== Exercise details ==
Transcribe the listing below in full, keeping every line exactly as it is.
------------------------------------------------
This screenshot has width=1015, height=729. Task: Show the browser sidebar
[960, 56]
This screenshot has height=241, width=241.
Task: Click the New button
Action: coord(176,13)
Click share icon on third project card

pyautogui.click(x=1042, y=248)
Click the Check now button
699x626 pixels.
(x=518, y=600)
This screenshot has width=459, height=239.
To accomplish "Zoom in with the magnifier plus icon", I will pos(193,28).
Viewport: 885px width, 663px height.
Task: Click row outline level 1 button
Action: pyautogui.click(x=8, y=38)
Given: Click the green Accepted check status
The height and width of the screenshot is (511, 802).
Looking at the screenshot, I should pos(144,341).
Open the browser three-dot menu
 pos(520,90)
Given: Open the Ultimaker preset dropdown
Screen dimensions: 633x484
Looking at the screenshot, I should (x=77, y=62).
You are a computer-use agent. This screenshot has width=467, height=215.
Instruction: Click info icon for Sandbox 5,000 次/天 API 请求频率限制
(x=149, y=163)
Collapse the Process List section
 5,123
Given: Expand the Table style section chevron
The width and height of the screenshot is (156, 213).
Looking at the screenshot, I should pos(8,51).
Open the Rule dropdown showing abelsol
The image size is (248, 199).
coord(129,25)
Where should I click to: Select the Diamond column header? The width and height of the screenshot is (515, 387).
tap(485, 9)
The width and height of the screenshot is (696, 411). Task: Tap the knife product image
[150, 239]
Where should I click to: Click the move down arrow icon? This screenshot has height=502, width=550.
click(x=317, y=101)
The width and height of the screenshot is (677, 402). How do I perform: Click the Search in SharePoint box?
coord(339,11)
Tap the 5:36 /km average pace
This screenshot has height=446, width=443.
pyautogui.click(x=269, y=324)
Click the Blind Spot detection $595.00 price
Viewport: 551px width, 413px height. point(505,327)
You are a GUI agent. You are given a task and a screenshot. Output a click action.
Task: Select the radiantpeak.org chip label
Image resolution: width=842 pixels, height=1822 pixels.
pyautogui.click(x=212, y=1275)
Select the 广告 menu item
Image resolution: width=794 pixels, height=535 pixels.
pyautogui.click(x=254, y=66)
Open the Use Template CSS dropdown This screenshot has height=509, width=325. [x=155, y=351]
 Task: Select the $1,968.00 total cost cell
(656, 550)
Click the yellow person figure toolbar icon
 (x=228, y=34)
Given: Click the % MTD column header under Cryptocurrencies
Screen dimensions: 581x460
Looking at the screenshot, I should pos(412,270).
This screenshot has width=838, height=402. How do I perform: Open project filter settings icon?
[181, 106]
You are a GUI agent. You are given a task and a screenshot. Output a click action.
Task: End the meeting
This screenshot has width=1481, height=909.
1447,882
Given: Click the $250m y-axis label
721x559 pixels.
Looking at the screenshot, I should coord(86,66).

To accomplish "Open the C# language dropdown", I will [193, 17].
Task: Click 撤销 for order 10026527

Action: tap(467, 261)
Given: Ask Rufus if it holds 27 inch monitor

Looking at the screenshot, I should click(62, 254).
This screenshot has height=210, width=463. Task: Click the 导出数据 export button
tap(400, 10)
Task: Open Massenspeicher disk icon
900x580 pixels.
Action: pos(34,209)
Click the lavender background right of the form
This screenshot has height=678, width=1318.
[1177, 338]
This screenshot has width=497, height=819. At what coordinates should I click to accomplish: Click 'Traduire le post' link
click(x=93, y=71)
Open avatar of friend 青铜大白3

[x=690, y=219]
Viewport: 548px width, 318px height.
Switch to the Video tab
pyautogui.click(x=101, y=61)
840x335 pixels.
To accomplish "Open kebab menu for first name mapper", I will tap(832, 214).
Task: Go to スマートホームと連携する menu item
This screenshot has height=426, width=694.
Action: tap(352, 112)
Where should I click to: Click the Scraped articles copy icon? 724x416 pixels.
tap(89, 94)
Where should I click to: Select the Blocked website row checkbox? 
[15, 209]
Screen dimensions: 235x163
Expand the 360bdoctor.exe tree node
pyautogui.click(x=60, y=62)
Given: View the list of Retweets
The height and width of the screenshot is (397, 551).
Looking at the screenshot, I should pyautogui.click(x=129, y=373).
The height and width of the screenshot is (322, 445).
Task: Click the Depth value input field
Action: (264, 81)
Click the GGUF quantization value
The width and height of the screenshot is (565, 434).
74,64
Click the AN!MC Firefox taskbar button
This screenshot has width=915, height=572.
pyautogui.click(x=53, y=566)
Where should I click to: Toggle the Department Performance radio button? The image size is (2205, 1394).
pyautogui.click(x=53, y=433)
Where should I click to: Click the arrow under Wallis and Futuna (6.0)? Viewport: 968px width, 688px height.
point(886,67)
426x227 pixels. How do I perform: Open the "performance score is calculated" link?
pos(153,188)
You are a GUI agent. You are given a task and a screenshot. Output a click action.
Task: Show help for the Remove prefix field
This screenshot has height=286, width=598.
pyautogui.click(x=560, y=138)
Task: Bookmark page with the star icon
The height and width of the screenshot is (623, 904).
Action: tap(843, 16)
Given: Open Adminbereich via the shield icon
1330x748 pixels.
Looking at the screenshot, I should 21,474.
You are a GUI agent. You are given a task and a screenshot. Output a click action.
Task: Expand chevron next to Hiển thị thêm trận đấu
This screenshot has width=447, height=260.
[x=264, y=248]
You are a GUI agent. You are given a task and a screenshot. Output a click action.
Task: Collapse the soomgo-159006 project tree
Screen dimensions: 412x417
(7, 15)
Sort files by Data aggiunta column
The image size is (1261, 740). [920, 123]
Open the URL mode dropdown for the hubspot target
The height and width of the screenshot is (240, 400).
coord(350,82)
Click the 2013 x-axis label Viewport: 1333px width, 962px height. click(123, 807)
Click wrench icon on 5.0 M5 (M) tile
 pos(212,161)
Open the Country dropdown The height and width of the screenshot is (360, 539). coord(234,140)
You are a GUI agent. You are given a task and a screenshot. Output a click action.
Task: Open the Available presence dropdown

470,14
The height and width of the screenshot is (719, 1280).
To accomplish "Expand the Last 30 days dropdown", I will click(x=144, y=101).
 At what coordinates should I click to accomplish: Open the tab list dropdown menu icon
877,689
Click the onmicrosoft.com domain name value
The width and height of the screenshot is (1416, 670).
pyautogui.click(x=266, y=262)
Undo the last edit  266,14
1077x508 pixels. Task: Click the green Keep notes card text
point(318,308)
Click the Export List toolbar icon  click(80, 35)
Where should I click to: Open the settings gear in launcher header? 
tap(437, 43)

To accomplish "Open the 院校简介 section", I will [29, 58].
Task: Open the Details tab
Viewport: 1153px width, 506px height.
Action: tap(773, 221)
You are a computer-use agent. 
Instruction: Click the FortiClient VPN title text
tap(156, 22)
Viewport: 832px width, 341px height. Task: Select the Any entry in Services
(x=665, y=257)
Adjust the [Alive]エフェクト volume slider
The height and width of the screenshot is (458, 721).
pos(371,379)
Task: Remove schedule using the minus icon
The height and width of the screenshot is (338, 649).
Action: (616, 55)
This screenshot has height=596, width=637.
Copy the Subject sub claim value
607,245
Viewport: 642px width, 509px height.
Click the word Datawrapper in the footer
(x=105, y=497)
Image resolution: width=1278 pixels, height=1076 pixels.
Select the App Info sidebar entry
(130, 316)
------------------------------------------------
== Result for this task ==
This screenshot has width=1015, height=729. Task: Show the browser sidebar
[960, 56]
This screenshot has height=241, width=241.
Task: Click the New button
Action: coord(176,13)
Click share icon on third project card

pyautogui.click(x=1042, y=248)
Click the Check now button
699x626 pixels.
(x=518, y=600)
This screenshot has width=459, height=239.
To accomplish "Zoom in with the magnifier plus icon", I will pos(193,28).
Viewport: 885px width, 663px height.
Task: Click row outline level 1 button
Action: pyautogui.click(x=8, y=38)
Given: Click the green Accepted check status
The height and width of the screenshot is (511, 802).
Looking at the screenshot, I should pos(144,341).
Open the browser three-dot menu
 pos(520,90)
Given: Open the Ultimaker preset dropdown
Screen dimensions: 633x484
Looking at the screenshot, I should (x=77, y=62).
You are a computer-use agent. This screenshot has width=467, height=215.
Instruction: Click info icon for Sandbox 5,000 次/天 API 请求频率限制
(x=149, y=163)
Collapse the Process List section
 5,123
Given: Expand the Table style section chevron
The width and height of the screenshot is (156, 213).
Looking at the screenshot, I should pos(8,51).
Open the Rule dropdown showing abelsol
The image size is (248, 199).
coord(129,25)
Where should I click to: Select the Diamond column header? The width and height of the screenshot is (515, 387).
tap(485, 9)
The width and height of the screenshot is (696, 411). Task: Tap the knife product image
[150, 239]
Where should I click to: Click the move down arrow icon? This screenshot has height=502, width=550.
click(x=317, y=101)
The width and height of the screenshot is (677, 402). How do I perform: Click the Search in SharePoint box?
coord(339,11)
Tap the 5:36 /km average pace
This screenshot has height=446, width=443.
pyautogui.click(x=269, y=324)
Click the Blind Spot detection $595.00 price
Viewport: 551px width, 413px height. point(505,327)
You are a GUI agent. You are given a task and a screenshot. Output a click action.
Task: Select the radiantpeak.org chip label
Image resolution: width=842 pixels, height=1822 pixels.
pyautogui.click(x=212, y=1275)
Select the 广告 menu item
Image resolution: width=794 pixels, height=535 pixels.
pyautogui.click(x=254, y=66)
Open the Use Template CSS dropdown This screenshot has height=509, width=325. [x=155, y=351]
 Task: Select the $1,968.00 total cost cell
(656, 550)
Click the yellow person figure toolbar icon
 (x=228, y=34)
Given: Click the % MTD column header under Cryptocurrencies
Screen dimensions: 581x460
Looking at the screenshot, I should pos(412,270).
This screenshot has width=838, height=402. How do I perform: Open project filter settings icon?
[181, 106]
You are a GUI agent. You are given a task and a screenshot. Output a click action.
Task: End the meeting
This screenshot has width=1481, height=909.
1447,882
Given: Click the $250m y-axis label
721x559 pixels.
Looking at the screenshot, I should coord(86,66).

To accomplish "Open the C# language dropdown", I will [193, 17].
Task: Click 撤销 for order 10026527

Action: tap(467, 261)
Given: Ask Rufus if it holds 27 inch monitor

Looking at the screenshot, I should click(62, 254).
This screenshot has height=210, width=463. Task: Click the 导出数据 export button
tap(400, 10)
Task: Open Massenspeicher disk icon
900x580 pixels.
Action: pos(34,209)
Click the lavender background right of the form
This screenshot has height=678, width=1318.
[1177, 338]
This screenshot has width=497, height=819. At what coordinates should I click to accomplish: Click 'Traduire le post' link
click(x=93, y=71)
Open avatar of friend 青铜大白3

[x=690, y=219]
Viewport: 548px width, 318px height.
Switch to the Video tab
pyautogui.click(x=101, y=61)
840x335 pixels.
To accomplish "Open kebab menu for first name mapper", I will tap(832, 214).
Task: Go to スマートホームと連携する menu item
This screenshot has height=426, width=694.
Action: tap(352, 112)
Where should I click to: Click the Scraped articles copy icon? 724x416 pixels.
tap(89, 94)
Where should I click to: Select the Blocked website row checkbox? 
[15, 209]
Screen dimensions: 235x163
Expand the 360bdoctor.exe tree node
pyautogui.click(x=60, y=62)
Given: View the list of Retweets
The height and width of the screenshot is (397, 551).
Looking at the screenshot, I should pyautogui.click(x=129, y=373).
The height and width of the screenshot is (322, 445).
Task: Click the Depth value input field
Action: (264, 81)
Click the GGUF quantization value
The width and height of the screenshot is (565, 434).
74,64
Click the AN!MC Firefox taskbar button
This screenshot has width=915, height=572.
pyautogui.click(x=53, y=566)
Where should I click to: Toggle the Department Performance radio button? The image size is (2205, 1394).
pyautogui.click(x=53, y=433)
Where should I click to: Click the arrow under Wallis and Futuna (6.0)? Viewport: 968px width, 688px height.
point(886,67)
426x227 pixels. How do I perform: Open the "performance score is calculated" link?
pos(153,188)
You are a GUI agent. You are given a task and a screenshot. Output a click action.
Task: Show help for the Remove prefix field
This screenshot has height=286, width=598.
pyautogui.click(x=560, y=138)
Task: Bookmark page with the star icon
The height and width of the screenshot is (623, 904).
Action: tap(843, 16)
Given: Open Adminbereich via the shield icon
1330x748 pixels.
Looking at the screenshot, I should 21,474.
You are a GUI agent. You are given a task and a screenshot. Output a click action.
Task: Expand chevron next to Hiển thị thêm trận đấu
This screenshot has width=447, height=260.
[x=264, y=248]
You are a GUI agent. You are given a task and a screenshot. Output a click action.
Task: Collapse the soomgo-159006 project tree
Screen dimensions: 412x417
(7, 15)
Sort files by Data aggiunta column
The image size is (1261, 740). [920, 123]
Open the URL mode dropdown for the hubspot target
The height and width of the screenshot is (240, 400).
coord(350,82)
Click the 2013 x-axis label Viewport: 1333px width, 962px height. click(123, 807)
Click wrench icon on 5.0 M5 (M) tile
 pos(212,161)
Open the Country dropdown The height and width of the screenshot is (360, 539). coord(234,140)
You are a GUI agent. You are given a task and a screenshot. Output a click action.
Task: Open the Available presence dropdown

470,14
The height and width of the screenshot is (719, 1280).
To accomplish "Expand the Last 30 days dropdown", I will click(x=144, y=101).
 At what coordinates should I click to accomplish: Open the tab list dropdown menu icon
877,689
Click the onmicrosoft.com domain name value
The width and height of the screenshot is (1416, 670).
pyautogui.click(x=266, y=262)
Undo the last edit  266,14
1077x508 pixels. Task: Click the green Keep notes card text
point(318,308)
Click the Export List toolbar icon  click(80, 35)
Where should I click to: Open the settings gear in launcher header? 
tap(437, 43)

To accomplish "Open the 院校简介 section", I will [29, 58].
Task: Open the Details tab
Viewport: 1153px width, 506px height.
Action: tap(773, 221)
You are a computer-use agent. 
Instruction: Click the FortiClient VPN title text
tap(156, 22)
Viewport: 832px width, 341px height. Task: Select the Any entry in Services
(x=665, y=257)
Adjust the [Alive]エフェクト volume slider
The height and width of the screenshot is (458, 721).
pos(371,379)
Task: Remove schedule using the minus icon
The height and width of the screenshot is (338, 649).
Action: (616, 55)
This screenshot has height=596, width=637.
Copy the Subject sub claim value
607,245
Viewport: 642px width, 509px height.
Click the word Datawrapper in the footer
(x=105, y=497)
Image resolution: width=1278 pixels, height=1076 pixels.
Select the App Info sidebar entry
(130, 316)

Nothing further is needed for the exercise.